Your instructions » Only one stretch of the data is wanted: the line containing "Open the 独克宗古城 street thumbnail", the line containing "Viewport: 284px width, 272px", and every line between them, copied exactly.

Record excerpts »
*** Begin section ***
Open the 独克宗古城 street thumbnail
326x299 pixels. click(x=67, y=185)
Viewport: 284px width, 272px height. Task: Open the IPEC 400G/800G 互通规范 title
*** End section ***
*** Begin section ***
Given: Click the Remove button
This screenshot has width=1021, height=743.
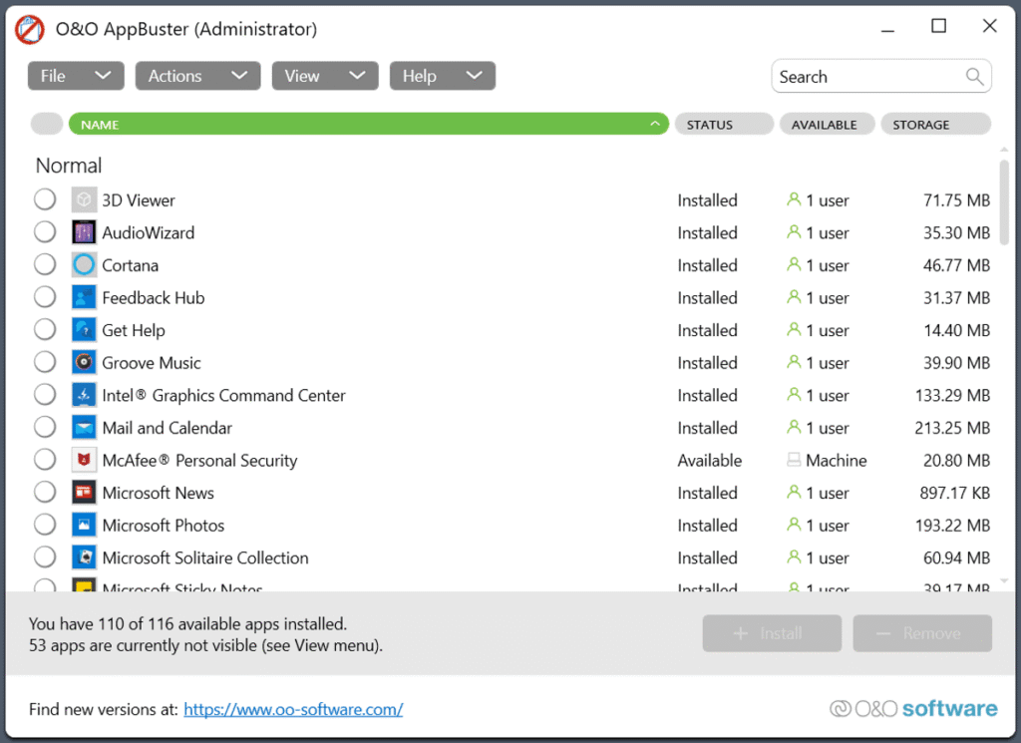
*** End section ***
*** Begin section ***
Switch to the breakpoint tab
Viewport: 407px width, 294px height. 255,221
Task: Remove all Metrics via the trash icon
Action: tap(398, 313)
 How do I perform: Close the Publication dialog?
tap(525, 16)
*** End section ***
Response area »
Open the 独克宗古城 street thumbnail
326x299 pixels. click(x=67, y=185)
Viewport: 284px width, 272px height. Task: Open the IPEC 400G/800G 互通规范 title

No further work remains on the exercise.